▸ **WHAT YOU SHOULD DO**: Reproduce the top of the data verbatim, through and including the line that contains "juin 16, 2026 (637, 800)".

[Pixel coordinate grounding data]
***
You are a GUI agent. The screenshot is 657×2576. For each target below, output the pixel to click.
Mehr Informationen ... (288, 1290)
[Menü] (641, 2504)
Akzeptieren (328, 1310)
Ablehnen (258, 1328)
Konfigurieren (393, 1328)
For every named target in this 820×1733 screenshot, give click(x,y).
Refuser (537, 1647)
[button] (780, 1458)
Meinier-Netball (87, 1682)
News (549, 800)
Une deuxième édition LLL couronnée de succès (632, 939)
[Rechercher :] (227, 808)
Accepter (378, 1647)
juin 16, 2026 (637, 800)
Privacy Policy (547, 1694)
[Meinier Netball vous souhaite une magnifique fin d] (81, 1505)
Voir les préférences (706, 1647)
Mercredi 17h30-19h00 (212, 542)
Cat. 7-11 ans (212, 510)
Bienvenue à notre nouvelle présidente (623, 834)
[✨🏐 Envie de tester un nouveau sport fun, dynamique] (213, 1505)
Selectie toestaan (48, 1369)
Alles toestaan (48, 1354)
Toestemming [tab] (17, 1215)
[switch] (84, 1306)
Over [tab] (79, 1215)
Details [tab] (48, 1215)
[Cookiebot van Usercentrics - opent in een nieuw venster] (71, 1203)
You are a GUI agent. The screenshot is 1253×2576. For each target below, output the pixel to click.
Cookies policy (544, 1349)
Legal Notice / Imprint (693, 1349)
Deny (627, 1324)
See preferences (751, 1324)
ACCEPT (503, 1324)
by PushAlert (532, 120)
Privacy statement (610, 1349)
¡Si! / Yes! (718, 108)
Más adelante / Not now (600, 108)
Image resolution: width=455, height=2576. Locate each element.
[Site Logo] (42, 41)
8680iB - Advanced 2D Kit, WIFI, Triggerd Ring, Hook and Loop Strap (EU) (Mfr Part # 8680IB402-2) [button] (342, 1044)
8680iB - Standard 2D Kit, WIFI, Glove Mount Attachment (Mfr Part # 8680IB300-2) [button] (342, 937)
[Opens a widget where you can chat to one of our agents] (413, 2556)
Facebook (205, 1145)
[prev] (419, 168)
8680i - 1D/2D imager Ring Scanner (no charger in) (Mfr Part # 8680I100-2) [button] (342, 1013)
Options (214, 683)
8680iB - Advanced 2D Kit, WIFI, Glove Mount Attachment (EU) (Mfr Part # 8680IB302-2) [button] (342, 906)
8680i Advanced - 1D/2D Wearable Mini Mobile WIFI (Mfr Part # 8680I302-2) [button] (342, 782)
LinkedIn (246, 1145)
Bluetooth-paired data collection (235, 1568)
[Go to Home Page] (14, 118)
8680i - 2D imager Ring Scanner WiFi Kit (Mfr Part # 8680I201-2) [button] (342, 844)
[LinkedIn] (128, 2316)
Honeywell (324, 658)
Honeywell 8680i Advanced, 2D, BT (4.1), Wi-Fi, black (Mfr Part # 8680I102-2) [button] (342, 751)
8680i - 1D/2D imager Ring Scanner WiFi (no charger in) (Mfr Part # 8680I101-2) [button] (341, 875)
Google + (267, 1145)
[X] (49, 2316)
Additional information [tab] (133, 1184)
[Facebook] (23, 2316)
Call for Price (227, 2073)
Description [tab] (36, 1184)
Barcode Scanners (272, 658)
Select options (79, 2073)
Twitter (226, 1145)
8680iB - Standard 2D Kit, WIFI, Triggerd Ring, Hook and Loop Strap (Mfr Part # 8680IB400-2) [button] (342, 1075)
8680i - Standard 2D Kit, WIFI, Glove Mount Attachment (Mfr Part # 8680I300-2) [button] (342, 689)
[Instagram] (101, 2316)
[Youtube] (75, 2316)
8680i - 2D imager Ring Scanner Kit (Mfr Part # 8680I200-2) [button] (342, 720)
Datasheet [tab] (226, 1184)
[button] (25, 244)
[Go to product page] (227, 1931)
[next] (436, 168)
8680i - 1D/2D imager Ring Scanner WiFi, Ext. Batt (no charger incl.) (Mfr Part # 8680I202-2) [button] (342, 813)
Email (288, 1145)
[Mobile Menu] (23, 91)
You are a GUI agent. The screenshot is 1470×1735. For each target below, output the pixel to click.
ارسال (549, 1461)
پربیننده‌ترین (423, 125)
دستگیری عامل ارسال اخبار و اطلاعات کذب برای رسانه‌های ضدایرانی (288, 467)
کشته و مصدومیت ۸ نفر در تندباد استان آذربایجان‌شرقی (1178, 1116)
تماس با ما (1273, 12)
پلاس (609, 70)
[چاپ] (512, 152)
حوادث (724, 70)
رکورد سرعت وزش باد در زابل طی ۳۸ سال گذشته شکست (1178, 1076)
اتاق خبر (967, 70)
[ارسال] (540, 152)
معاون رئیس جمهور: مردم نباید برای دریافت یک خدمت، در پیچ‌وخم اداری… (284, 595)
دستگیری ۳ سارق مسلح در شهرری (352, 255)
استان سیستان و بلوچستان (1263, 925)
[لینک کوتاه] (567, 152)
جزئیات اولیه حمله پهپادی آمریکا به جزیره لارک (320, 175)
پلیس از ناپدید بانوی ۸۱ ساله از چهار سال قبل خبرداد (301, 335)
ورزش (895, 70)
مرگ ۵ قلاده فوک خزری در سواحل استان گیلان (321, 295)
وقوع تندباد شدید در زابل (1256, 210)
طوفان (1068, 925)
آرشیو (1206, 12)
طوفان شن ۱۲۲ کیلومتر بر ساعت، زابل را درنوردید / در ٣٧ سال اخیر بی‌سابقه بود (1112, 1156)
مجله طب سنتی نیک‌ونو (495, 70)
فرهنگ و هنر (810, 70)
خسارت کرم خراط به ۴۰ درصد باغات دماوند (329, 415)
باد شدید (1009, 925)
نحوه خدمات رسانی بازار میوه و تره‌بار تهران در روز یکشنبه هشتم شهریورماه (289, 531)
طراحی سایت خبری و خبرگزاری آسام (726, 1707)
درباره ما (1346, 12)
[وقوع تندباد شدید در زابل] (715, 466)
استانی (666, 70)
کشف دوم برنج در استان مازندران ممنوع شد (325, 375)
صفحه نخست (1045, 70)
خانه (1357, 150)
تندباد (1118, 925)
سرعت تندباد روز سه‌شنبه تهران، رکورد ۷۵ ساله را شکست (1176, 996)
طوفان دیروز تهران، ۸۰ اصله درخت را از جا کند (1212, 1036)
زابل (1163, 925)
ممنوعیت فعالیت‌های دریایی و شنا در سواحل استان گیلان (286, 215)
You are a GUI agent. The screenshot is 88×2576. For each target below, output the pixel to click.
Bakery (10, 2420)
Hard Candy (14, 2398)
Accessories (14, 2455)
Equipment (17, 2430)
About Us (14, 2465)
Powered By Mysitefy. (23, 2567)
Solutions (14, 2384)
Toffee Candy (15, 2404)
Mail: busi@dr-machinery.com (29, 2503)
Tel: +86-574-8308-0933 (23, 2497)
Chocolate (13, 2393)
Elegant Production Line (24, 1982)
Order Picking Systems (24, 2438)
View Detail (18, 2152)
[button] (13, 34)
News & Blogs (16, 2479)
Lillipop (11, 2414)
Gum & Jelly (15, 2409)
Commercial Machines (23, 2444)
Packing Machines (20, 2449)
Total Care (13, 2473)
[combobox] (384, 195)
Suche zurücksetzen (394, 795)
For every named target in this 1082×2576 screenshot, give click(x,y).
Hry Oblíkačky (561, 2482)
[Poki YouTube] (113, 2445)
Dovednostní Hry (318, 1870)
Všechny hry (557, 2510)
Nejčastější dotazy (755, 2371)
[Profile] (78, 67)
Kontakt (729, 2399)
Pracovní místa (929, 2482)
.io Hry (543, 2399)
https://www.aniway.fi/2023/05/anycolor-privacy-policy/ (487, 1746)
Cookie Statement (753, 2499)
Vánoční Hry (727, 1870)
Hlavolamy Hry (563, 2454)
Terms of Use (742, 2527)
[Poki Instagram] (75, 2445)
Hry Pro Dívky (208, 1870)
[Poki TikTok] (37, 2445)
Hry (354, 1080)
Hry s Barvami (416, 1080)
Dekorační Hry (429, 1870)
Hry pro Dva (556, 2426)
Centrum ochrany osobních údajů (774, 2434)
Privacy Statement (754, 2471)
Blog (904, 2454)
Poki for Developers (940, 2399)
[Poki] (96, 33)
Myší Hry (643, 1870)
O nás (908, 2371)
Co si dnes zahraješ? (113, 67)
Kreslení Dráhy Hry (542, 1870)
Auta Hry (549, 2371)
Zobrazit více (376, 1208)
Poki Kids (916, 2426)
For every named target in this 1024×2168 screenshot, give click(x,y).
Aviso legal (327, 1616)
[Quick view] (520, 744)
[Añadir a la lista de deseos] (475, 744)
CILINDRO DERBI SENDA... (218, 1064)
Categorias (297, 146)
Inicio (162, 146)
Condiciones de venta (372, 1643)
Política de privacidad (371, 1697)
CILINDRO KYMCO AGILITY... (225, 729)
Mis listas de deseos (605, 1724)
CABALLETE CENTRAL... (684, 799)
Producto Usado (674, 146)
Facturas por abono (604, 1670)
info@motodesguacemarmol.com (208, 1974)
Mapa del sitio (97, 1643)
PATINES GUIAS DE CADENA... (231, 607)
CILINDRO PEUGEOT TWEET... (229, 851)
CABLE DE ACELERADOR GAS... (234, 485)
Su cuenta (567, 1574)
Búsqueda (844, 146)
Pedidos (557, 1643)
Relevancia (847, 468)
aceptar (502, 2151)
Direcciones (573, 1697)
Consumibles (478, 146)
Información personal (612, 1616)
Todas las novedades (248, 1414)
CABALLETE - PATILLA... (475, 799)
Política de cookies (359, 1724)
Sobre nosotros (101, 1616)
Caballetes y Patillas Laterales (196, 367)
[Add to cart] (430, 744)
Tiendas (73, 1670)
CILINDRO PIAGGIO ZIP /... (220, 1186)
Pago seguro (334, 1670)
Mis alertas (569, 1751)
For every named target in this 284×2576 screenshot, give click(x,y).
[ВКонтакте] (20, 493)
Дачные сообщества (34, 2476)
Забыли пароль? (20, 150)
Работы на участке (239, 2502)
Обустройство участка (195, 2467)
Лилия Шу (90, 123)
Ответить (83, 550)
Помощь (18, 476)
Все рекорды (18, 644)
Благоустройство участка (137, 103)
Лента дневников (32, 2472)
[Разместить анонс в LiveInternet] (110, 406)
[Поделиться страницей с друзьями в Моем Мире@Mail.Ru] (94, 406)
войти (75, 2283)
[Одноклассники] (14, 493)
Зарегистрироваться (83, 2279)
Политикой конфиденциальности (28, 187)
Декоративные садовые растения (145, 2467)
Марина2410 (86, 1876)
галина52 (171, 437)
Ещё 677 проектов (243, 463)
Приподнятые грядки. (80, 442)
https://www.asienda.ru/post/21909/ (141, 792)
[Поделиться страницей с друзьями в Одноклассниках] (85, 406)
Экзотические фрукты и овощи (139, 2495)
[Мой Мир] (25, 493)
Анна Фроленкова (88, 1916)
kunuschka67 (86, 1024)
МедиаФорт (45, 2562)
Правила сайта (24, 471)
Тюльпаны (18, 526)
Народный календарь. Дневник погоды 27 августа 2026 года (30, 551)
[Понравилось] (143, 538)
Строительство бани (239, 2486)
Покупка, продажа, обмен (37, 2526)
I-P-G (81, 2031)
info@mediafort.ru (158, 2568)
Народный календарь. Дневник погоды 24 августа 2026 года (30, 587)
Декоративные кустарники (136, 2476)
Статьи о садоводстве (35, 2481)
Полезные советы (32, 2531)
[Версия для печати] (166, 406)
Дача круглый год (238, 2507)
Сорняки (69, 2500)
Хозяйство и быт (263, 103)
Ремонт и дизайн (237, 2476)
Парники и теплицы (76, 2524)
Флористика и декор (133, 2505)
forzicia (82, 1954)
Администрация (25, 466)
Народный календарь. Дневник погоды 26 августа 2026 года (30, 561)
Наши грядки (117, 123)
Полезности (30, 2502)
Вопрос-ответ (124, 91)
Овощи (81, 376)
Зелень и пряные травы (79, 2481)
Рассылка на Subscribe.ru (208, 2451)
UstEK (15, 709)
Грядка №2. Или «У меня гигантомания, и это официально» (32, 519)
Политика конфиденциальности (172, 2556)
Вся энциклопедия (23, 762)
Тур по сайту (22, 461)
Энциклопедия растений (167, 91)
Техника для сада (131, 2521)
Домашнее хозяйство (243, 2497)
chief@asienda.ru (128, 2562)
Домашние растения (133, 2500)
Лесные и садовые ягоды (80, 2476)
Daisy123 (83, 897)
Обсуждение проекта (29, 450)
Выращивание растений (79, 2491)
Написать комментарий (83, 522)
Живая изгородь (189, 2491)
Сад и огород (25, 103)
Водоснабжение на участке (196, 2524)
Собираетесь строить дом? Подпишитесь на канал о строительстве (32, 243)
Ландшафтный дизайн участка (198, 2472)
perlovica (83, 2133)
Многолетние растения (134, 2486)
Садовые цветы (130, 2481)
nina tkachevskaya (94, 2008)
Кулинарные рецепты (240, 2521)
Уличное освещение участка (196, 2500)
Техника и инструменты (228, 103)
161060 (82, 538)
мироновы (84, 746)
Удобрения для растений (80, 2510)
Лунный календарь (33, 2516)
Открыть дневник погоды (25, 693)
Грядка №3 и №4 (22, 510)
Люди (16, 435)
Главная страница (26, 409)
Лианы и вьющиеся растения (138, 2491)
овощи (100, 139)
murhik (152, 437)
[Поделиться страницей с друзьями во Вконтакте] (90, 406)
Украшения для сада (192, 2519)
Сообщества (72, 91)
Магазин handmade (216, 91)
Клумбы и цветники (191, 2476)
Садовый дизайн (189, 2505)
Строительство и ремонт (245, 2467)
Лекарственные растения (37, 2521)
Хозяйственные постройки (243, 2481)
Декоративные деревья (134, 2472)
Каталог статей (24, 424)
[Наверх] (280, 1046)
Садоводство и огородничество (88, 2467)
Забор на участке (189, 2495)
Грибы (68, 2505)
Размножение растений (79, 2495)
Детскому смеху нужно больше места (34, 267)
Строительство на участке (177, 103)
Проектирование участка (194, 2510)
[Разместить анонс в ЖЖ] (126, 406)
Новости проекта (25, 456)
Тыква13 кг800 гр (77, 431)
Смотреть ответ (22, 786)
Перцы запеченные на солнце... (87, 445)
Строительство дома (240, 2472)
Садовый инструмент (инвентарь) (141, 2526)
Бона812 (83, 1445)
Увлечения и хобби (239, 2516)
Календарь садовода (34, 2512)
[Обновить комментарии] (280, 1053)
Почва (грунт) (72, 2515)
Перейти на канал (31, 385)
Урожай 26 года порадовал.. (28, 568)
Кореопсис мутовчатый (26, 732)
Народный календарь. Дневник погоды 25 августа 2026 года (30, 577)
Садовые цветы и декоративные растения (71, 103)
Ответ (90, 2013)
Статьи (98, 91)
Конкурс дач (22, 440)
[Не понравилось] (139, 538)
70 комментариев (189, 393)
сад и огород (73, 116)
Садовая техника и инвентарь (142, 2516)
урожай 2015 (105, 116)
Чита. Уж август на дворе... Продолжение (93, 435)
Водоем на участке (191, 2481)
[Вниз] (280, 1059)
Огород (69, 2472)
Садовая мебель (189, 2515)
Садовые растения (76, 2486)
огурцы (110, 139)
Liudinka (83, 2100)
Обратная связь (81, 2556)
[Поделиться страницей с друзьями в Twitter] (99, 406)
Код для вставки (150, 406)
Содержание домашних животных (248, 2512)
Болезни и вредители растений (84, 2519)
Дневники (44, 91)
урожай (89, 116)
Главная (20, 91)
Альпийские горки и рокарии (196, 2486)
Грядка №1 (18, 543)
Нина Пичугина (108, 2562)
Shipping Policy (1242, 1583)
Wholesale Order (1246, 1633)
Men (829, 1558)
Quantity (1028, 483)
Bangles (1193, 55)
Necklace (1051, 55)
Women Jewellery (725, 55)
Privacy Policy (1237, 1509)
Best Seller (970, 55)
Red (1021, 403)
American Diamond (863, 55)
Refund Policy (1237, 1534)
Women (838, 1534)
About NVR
***
▸ **SOLUTION TO THE PROBLEM**:
You are a GUI agent. The screenshot is 657×2576. For each target below, output the pixel to click.
Mehr Informationen ... (288, 1290)
[Menü] (641, 2504)
Akzeptieren (328, 1310)
Ablehnen (258, 1328)
Konfigurieren (393, 1328)
For every named target in this 820×1733 screenshot, give click(x,y).
Refuser (537, 1647)
[button] (780, 1458)
Meinier-Netball (87, 1682)
News (549, 800)
Une deuxième édition LLL couronnée de succès (632, 939)
[Rechercher :] (227, 808)
Accepter (378, 1647)
juin 16, 2026 (637, 800)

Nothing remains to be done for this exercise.